提示文章:

==================================================

今回のプロジェクトでも、ロボットの運用と並行してLINEなどのツールを利用して皆さんの声を集約し、システム改善につなげるプラットフォームをつくります。こうした仕組みの開発・実装には自然科学系の専門家のみならず、社会学や心理学、法学といった人文社会科学の専門家との協働が肝要です。テクノロジーと社会受容性の両輪を回しながら相互に改善をはかるシステムは、本気の文理融合、多様なステイクホルダーとの対話なしにはありえません」

テクノロジーと社会受容性の双方がそろってイノベーションは実を結ぶ。技術力に優れた日本がロボット産業で米中欧に出遅れないためにはどうすればよいのか。

「問題のひとつは、日本のメーカーが社会受容性の重要性に気づけていないことです。欧米企業の戦略を見ると、テクノロジーとそれを運用するためのルール、法律への対応をセットで社会実装を図るというのが当たり前です。たとえば、羽田空港内でもサービスロボットが稼働しています。しかし、そのほとんどは海外製です。なぜなのか? それは、日本のメーカーの営業はロボットの性能や納期、価格の話をする一方、欧米のメーカーの営業はアクシデントやトラブルが起こったときの法的な対処や補償の仕組みに力点を置いているからです。エンジニア目線の社会実装では勝てません。ロボットが利用される社会的な文脈や利用者の目線に合わせた社会実装を探究していきたいです」

「ランチ問題」から展開するリビングラボとしての大学

とはいえ、複雑なシステムをゼロからつくることは容易ではない。そこでまずは、実際にキャンパスで起こっている問題を解決するためのシナリオをつくることから着手するそうだ。

「研究プロジェクトに参画して下さっている産業社会学部の大谷いづみ先生は、車椅子を利用されています。昼時の食堂やカフェは大混雑ですので、車椅子ではまず利用できないと諦めてしまうのだそうです。そこでまず、お店や生協とのデータ連携を行い、配送ロボットがお店から研究室までランチを届けてくれるユースケースを立てました。D&I配慮の食サービスの提供です。次の段階では、そもそもの昼どきの混雑が問題なわけでして、「混雑の解消」に賛同下さる利用者からデータを提供していただき、利用時間を分散・需給の平準化ができるような仕組みをつくれないかと考えています。最終的には、大学構内だけでなく周辺地域との需給データの連携を図ることによって、地域における売れ残りを減らしていく。ひいては世界一のフードロス大国の汚名返上に資する取り組みにしたいと願っています。このように、D&I配慮や需給平準化、フードロス削減などの「社会共生価値(大義)」を掲げながら、皆さんとの合意形成を図りつつ実装を着実に進めていきたいです」

==================================================

提示データ:
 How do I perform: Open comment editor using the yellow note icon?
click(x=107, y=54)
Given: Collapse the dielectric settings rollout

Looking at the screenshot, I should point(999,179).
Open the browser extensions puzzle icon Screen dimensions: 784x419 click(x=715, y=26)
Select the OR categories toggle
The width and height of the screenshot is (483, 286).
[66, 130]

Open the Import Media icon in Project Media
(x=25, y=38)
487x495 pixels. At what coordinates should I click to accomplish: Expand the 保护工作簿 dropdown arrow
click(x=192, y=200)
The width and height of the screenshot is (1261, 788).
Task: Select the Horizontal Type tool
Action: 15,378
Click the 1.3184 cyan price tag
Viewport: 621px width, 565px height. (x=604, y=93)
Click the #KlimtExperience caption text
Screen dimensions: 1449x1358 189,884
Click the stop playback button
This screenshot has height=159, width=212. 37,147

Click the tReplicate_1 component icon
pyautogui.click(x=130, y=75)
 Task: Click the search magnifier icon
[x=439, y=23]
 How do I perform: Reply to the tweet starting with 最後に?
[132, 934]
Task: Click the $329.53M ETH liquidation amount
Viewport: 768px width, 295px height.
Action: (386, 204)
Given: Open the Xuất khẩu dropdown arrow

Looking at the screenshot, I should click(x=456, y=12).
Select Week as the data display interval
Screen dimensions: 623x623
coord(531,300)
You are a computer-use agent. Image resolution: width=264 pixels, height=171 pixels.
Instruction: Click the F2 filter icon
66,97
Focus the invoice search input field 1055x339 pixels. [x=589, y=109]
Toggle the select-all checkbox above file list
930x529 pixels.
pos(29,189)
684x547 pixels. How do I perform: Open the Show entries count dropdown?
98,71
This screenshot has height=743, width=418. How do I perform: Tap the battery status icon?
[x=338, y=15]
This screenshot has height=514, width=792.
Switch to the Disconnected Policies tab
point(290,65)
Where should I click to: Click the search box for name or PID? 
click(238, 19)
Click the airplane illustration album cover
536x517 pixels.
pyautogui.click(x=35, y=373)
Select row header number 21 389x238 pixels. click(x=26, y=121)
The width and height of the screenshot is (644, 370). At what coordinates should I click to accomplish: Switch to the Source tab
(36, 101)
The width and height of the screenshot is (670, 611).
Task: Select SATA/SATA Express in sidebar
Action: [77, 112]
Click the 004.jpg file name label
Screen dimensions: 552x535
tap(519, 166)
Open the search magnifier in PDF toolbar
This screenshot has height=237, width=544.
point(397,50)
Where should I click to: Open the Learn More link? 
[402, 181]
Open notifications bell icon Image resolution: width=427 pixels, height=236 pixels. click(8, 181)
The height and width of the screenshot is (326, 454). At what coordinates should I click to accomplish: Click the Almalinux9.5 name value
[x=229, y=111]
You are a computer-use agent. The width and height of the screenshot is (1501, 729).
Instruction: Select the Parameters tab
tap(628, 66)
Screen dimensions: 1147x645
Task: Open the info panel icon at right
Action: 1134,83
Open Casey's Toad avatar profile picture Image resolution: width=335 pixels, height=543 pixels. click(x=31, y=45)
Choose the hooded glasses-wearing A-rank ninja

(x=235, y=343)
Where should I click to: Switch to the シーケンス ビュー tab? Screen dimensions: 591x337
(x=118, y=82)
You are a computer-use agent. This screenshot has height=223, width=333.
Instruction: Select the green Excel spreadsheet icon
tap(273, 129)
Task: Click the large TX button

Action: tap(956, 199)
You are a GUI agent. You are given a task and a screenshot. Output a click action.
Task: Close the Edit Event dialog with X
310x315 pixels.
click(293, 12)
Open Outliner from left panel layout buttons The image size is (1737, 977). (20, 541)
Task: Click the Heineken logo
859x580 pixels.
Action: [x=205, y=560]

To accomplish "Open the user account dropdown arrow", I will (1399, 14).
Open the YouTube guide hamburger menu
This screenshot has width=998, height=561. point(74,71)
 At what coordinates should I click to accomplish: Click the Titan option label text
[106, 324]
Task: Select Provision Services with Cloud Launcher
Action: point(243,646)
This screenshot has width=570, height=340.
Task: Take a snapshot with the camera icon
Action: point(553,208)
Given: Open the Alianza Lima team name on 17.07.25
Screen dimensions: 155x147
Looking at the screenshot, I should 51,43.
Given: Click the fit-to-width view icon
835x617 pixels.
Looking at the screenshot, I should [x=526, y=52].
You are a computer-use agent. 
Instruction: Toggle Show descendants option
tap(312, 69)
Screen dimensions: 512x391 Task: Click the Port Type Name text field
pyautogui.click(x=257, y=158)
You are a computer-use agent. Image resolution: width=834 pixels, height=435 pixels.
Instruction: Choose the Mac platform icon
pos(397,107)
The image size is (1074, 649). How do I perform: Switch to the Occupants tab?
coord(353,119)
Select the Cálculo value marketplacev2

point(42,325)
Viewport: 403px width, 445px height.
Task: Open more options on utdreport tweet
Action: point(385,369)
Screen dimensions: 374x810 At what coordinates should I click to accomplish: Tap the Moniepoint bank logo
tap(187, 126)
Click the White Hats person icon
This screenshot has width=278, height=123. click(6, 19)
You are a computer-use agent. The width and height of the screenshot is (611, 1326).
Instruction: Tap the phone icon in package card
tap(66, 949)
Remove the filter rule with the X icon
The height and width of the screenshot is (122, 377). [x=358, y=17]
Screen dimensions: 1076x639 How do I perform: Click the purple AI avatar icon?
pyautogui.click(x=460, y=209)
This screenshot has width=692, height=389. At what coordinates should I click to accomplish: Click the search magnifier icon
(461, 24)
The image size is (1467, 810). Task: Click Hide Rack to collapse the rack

==================================================

指示:
提示文章によると、羽田空港内で稼働しているサービスロボットのほとんどが海外製なのはなぜですか。文章に示された理由を説明してください。

解答:
日本のメーカーの営業はロボットの性能や納期、価格の話をする一方で、欧米のメーカーの営業はアクシデントやトラブルが起こったときの法的な対処や補償の仕組みに力点を置いているからです。